Первый русский стационарный цирк – цирк Гаэтано Чинизелли – был открыт в Петербурге в 1877 году. Дешевые места – второй ярус и стоячая галерея – имели отдельный вход с улицы, и само здание было спроектировано так, чтобы зрители верхних мест (мелкая буржуазия, ремесленники, нижние чины) не смогли общаться со зрителями партера и лож (аристократия, крупная и средняя буржуазия, чиновники, офицеры) и, главное, не смогли встретиться с ними в антракте в конюшнях.
Ни один театр не знал такого контраста между партером и райком, как цирк вообще и петербургский цирк Чинизелли в частности.

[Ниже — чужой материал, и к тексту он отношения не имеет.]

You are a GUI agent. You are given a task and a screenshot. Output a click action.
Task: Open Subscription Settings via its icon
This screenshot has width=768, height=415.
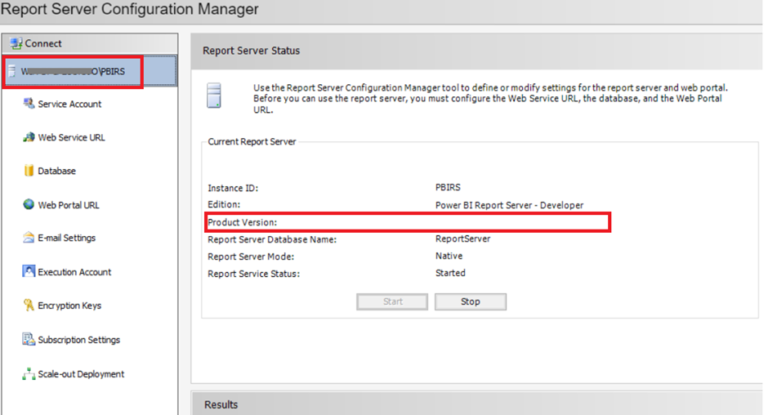point(29,340)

Громадные промежуточные слои русской интеллигенции чуждались цирка, и последний заполнялся самыми верхами общества, располагавшимися внизу, и самыми низами общества, находившими свои места наверху[757].
Московский цирк Альберта Саламонского на Цветном бульваре, открытый в 1880 году, ориентировался, как пишет Кузнецов, на «разночинную демократическую… публику». В то же время зарождавшиеся в русской провинции передвижные цирки, такие как цирк братьев Никитиных, делали ставку на «городские низы».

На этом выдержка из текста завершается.